Ich löste mich aus meinen Gedanken, mit der aufkeimenden Hoffnung im Herzen, dass es für unsere winzige Gruppe tatsächlich eine Chance für einen Neuanfang geben könnte.
„Also gut!“, stimmte ich zu. „Volles Risiko! Allerdings brauchen wir einen wasserdichten Plan …“

Mireille stand mit mir auf einem der tausend Balkone eines der peripheren Wohnhügel der Tauriden, und wir schauten durch die mächtige Glaskuppel hinaus auf die zerklüfteten Klippen des Mondes Aimarai Taiam Daualin. Vor uns entfaltete sich eine Landschaft, die in ihrer erhabenen Schönheit alle Vorstellungen terranischer Künstler weit in den Schatten stellte. Über dem Horizont waren bereits die ersten Ringausläufer der Ankerwelt Ristikatulin zu erkennen.

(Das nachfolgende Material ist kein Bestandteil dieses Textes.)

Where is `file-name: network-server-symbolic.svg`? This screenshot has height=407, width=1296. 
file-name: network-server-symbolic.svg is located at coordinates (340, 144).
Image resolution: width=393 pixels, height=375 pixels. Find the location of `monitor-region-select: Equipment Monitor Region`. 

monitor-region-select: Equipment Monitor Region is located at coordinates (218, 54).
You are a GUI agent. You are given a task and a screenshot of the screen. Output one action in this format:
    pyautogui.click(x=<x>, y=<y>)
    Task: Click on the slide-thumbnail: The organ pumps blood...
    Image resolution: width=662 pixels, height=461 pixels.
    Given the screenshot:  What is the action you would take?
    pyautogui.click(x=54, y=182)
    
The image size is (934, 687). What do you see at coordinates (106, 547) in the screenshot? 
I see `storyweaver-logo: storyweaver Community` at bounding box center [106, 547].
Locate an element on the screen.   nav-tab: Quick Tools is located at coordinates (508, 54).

Der Planet würde also binnen weniger Minuten seinen verwaschen wirkenden Globus über die Klippen erheben und versuchen, den Zenith des sternenerfüllten Himmels zu erklimmen, während er dabei gut ein Viertel des sichtbaren Himmels verdeckte. Über den Ringen, einem weiteren Mond gleich, zog ein besonders heller Stern seine Bahn am Firmament; die weit entfernte, von der majestätisch anmutenden Ankerwelt Ristikatulin in ihrer Erhabenheit enttrohnte Sonne dieses wunderbaren Sternsystems.
„Wunderschön!“, äußerte Mireille. „Beglückend und erhebend. Die gemeinsamen Kinder unserer neuen Rasse werden mit diesem Anblick aufwachsen. Sie werden ihn niemals mit dem Sonnenuntergang in den Rocky Mountains vergleichen können, aber sie werden die ersten Menschen sein, die ohne Neid und Hass aufwachsen.“
Ich schaute sie lange an. Dann gab ich ihr einen Kuss auf die Stirn.

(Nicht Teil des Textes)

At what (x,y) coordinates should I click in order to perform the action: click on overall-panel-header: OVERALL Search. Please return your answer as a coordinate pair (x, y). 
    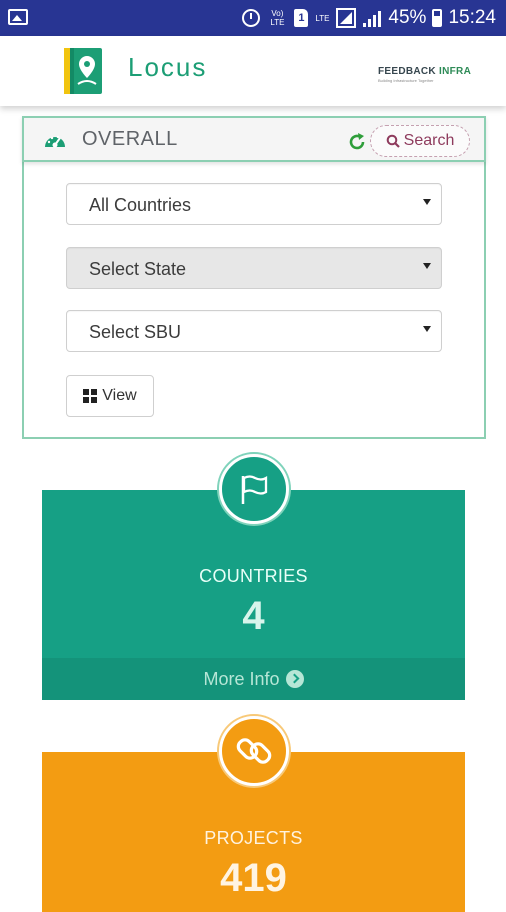
    Looking at the image, I should click on (254, 139).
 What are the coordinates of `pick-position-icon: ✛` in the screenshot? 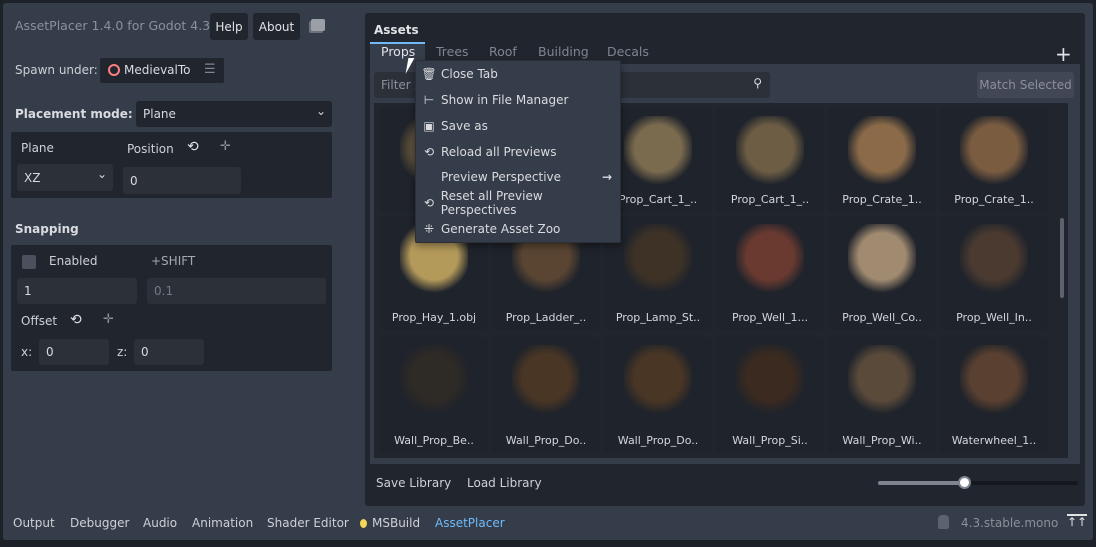 It's located at (226, 146).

„Danke“, sagte ich. „Danke, dass du mich als ersten Vater deiner Kinder auserwählt hast.“
Sie lächelte sanft. „Danke, dass du bereit bist, sie und uns alle zu beschützen. Sie werden dir dafür ein Denkmal setzen, glaube mir.“
Ich wandte den Blick nach Süden, wo über den Klippen ein neuer Stern aufging. Das unbesetzte Shuttle verließ den Raumhafen, auf einem Kurs, an dessen Ende das Rendezvous mit der USS Fomalhaut wartete. Doch die Fähre würde ihren Bestimmungsort nie erreichen.

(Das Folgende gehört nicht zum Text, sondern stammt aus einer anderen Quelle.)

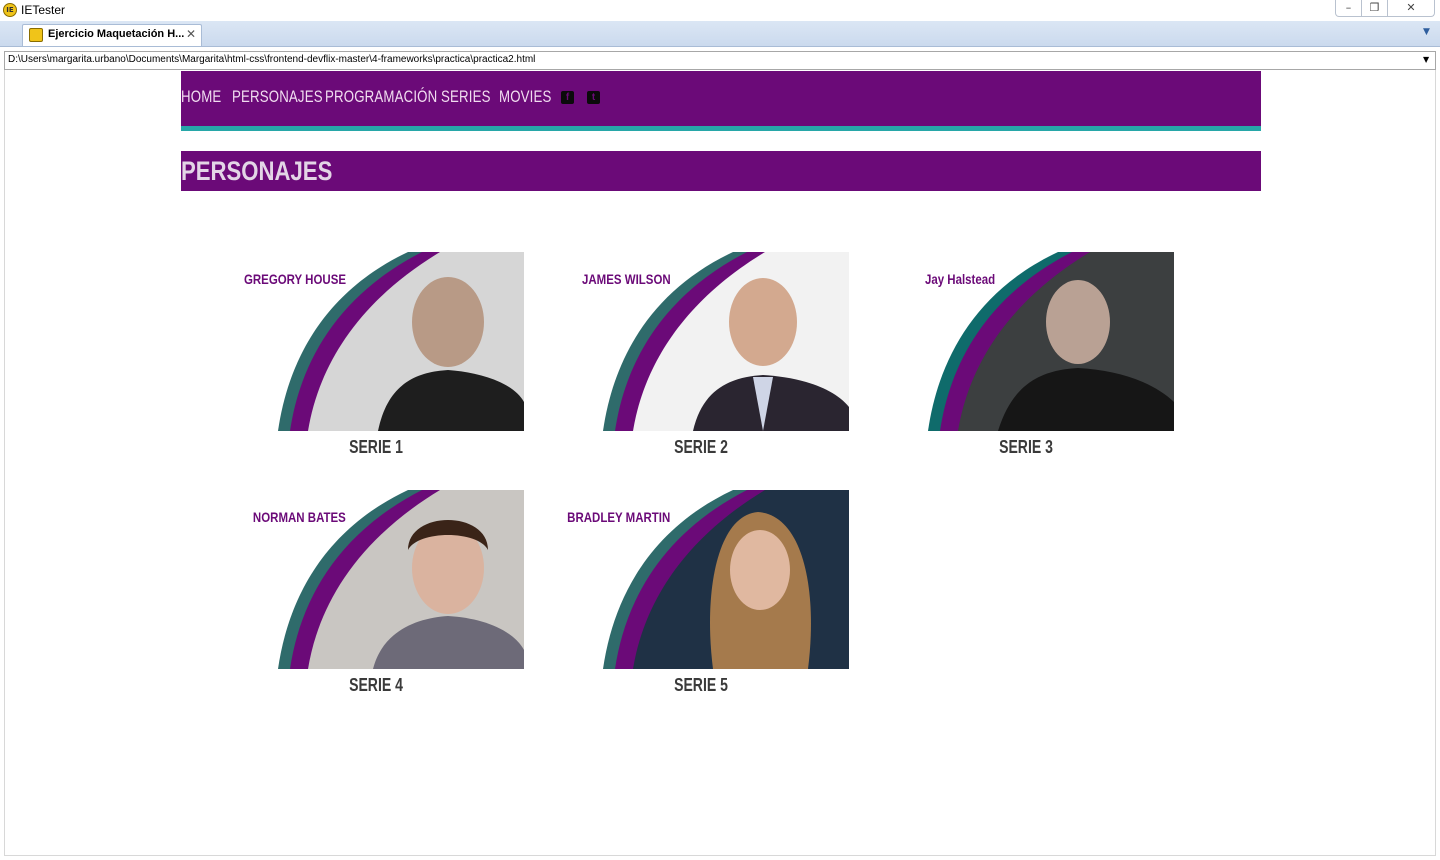 This screenshot has height=860, width=1440. I want to click on close-window-button: ✕, so click(1411, 8).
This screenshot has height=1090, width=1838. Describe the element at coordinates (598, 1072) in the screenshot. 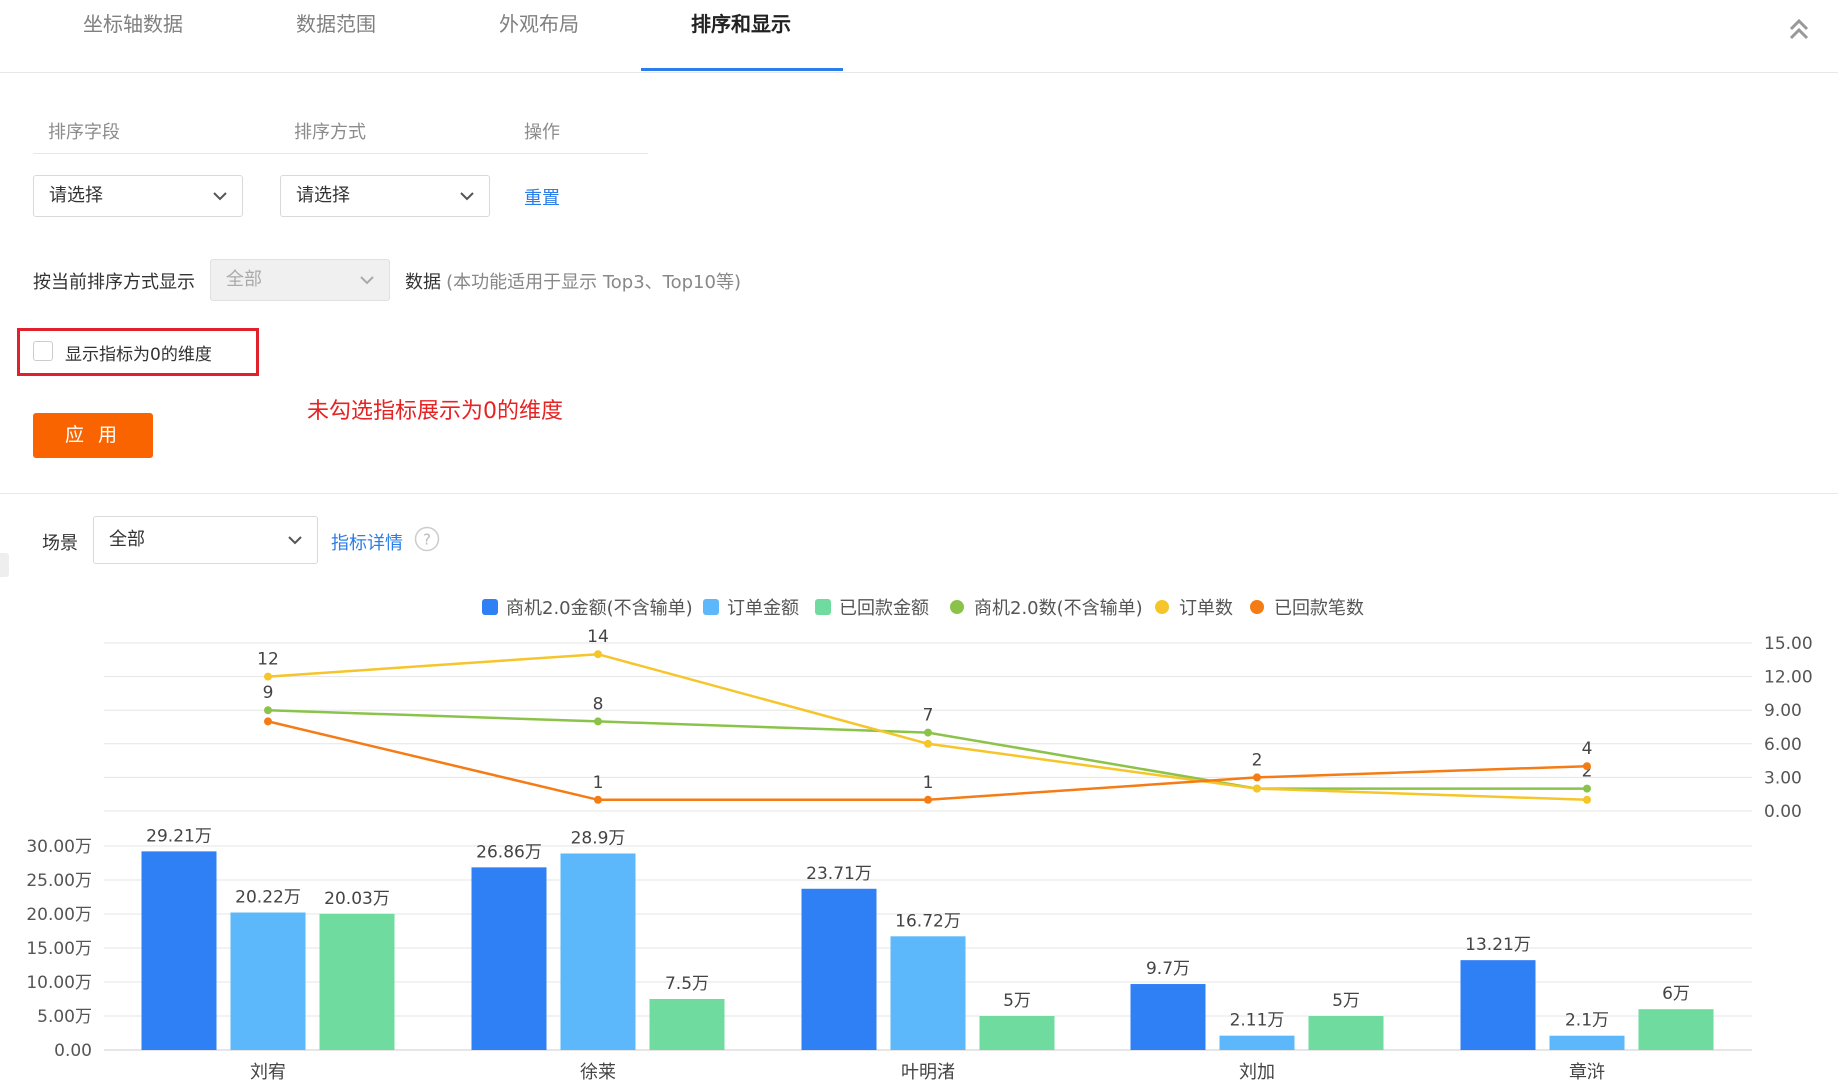

I see `x-axis-category-label: 徐莱` at that location.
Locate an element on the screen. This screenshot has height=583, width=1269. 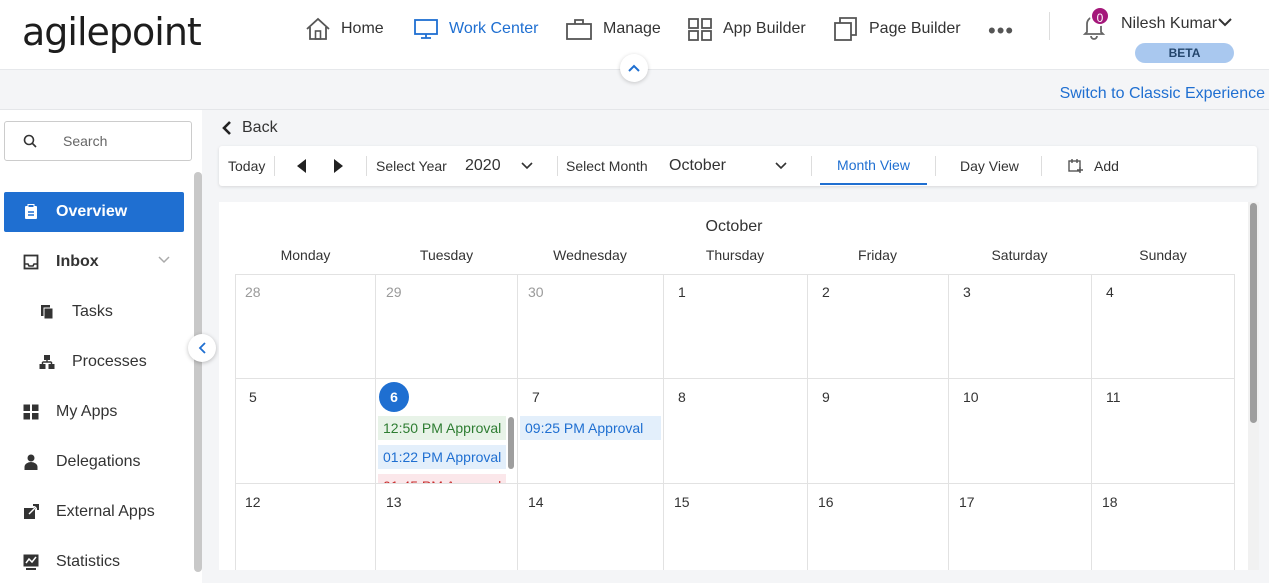
calendar-day-cell: 4 is located at coordinates (1164, 326).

Mireille hob die Hand und deutete hinaus auf den leuchtenden Schemen. Zwei Raketenbooster schossen die Überlebenskapseln der beiden Piloten aus dem Raumfahrzeug hinaus und hinauf in den Orbit, wo sie in der nächsten halben Stunde von den Rettungseinheiten der USS Fomalhaut aufgesammelt werden würden. Das Shuttle selbst begann zu schlingern und neigte schließlich seine Bahn den südlichen Ebenen des Ristikatulinmondes Aimarai Taiam Daualin zu. Die Leuchtspur der Triebwerke am Heck der Fähre erlosch. Und dann entfaltete eine leuchtende Blume ihre Blätter, überstrahlte den Glanz der beiden blassen Sonnen und füllte den Himmel mit einem Kaleidoskop wunderschön anmutender Farben.
„Ein Grab für viele Millionen Credits“, konstatierte ich leise, „aber ein perfektes Alibi für unser plötzliches Verschwinden.“
Mireille lächelte mir zu. „Und zudem ein vertretbarer Preis für unsere Zukunftsaussichten als Neo Tauridae.“
Ich nickte ernst. „Ich hoffe, du hast Recht. Und ich hoffe, es finden noch weitere Menschen den Weg zu uns, wenn sie denn fähig sind, ihn zu erkennen.“
Sie lächelte mir erneut zu, während Ristikatulin, der Ringplanet, sich majestätisch langsam über den zerklüfteten Horizont erhob.